爆上がり

「最近で爆上がりした仕事って何ですか?」
ある現場で、お世話になっている制作会社の、確か20代後半の女子にいきなりたずねられました。自分ではあまり使わない言葉で切り出されると、耳が追いつきませんね。爆上がりを「アルマゲドン?」と聞き返してしまいました。
いずれにしてもこの類の質問には、相手が求めている答えを返せないのが僕の常です。けれど僕の担当でもある彼女の問いを無下にもできず、リアクションの薄さを覚悟して正直に答えました。
もうずいぶん爆上がりなんてしていない。ただし仕事で聞く人の話は必ず興味が持てるので、その点では毎回上がってはいる――。
予想通り、「へぇ」って顔になりました。まぁ、そうでしょう。有名な芸能人に会ったとか、滅多に行けない場所に行けたというような話を欲していたはずだから。
そういう経験がないわけではありません。名前を出せば間違いなく驚かれる有名人と差し向かいで長いインタビューをしたこともあるし、あるいはアフリカの荒野を約1週間クルマで走り回ったことも過去にはありました。
そうした、強いて言えば非日常的な状況や環境を与えられる仕事を初めて請け負うときは、そりゃ彼女が言うように爆上がりします。
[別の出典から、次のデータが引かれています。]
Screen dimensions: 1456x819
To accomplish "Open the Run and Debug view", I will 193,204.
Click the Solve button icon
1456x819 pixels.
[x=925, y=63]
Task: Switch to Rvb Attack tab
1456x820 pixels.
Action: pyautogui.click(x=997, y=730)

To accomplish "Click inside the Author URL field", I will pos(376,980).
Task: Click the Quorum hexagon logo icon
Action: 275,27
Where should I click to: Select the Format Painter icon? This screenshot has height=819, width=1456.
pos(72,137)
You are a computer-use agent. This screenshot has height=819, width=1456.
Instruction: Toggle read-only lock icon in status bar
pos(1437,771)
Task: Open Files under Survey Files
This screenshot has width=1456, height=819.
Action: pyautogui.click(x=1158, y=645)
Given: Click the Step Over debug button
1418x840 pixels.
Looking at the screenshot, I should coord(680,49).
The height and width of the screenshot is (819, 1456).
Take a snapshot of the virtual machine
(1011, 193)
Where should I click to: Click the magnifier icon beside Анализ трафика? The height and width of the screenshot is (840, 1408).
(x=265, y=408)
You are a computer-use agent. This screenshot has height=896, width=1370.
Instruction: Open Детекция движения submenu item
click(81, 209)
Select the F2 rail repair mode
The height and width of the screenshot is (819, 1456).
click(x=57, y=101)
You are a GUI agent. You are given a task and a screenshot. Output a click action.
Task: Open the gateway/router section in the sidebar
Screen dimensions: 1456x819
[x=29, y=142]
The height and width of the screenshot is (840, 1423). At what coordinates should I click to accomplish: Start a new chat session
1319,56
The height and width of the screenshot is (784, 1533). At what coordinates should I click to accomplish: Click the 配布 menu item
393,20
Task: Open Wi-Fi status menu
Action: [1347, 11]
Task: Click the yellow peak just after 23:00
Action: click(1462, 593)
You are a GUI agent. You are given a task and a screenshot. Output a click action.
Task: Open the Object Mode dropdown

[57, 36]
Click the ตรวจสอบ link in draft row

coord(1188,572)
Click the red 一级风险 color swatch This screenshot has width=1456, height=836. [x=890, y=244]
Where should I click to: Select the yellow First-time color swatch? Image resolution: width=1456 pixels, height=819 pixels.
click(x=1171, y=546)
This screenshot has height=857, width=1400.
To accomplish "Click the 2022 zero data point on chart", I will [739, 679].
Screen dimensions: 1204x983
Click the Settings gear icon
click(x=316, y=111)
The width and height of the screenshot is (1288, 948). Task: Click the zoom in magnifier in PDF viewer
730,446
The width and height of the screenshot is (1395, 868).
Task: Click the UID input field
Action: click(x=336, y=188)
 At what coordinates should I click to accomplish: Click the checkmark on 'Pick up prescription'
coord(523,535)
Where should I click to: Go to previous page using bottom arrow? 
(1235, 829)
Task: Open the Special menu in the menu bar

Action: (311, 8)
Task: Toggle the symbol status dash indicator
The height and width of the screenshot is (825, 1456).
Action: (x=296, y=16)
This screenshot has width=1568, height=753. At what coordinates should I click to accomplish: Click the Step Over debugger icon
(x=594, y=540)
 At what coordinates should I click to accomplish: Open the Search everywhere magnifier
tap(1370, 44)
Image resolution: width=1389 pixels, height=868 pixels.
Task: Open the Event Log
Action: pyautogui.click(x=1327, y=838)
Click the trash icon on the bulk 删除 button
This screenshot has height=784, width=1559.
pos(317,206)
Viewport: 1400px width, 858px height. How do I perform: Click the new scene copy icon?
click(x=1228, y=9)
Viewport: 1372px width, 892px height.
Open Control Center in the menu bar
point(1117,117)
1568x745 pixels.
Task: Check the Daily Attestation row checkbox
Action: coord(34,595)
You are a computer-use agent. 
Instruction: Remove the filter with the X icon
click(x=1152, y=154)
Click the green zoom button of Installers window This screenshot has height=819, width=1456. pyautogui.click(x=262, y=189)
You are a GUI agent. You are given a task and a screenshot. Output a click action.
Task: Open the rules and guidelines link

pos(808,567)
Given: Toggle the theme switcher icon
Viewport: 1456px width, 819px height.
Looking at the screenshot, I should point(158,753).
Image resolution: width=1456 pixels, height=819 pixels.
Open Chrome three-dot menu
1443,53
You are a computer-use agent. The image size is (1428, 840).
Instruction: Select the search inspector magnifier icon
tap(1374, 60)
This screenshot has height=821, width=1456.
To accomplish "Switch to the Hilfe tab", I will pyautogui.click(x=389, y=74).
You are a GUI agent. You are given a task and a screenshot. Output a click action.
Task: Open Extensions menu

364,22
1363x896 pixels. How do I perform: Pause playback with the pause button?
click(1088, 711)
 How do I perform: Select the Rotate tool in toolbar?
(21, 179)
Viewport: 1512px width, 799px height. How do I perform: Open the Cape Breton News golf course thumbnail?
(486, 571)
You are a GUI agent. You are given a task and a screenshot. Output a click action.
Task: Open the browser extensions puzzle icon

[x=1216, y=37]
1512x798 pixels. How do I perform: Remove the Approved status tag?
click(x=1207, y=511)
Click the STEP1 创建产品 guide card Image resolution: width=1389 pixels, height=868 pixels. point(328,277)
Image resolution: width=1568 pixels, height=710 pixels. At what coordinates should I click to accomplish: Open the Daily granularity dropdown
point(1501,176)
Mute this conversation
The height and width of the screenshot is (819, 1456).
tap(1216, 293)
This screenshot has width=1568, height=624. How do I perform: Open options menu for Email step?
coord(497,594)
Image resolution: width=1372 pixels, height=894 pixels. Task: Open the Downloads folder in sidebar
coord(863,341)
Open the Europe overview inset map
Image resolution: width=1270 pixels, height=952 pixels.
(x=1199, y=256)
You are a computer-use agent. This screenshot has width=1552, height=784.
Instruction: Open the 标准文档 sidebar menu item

けれど、業務上の体験を原稿という情報に還元する作業を繰り返していくと、人の知名度や場所の特殊性に重きを感じなくなっていくのです。かなりぶっきら棒に表現すれば、誰であれどこであれ、自分の責任を果たすだけ。このあたりは、自分で言うのも何だけど、やはり経験の違いからくる意識の差でしょうね。それはつまらないと思うかもしれないけれど、どんな場面でも上がらなくなったのは、経験を積んだからこそ得られたメリットです。
だから君も仕事を続けていけば、どうしようもなく爆上がりする機会が増えていくだろうし、やがてそれにも慣れていくんじゃないかな?
なんて大人っぽい助言をしようとしたら、件の彼女は別の仕事に取り掛かっていました。その一方的にフラれた感じは爆下がりというんだろうか。

久々の日比谷上空。何か暖かくて、マフラーしてたら汗ばんでしまいました。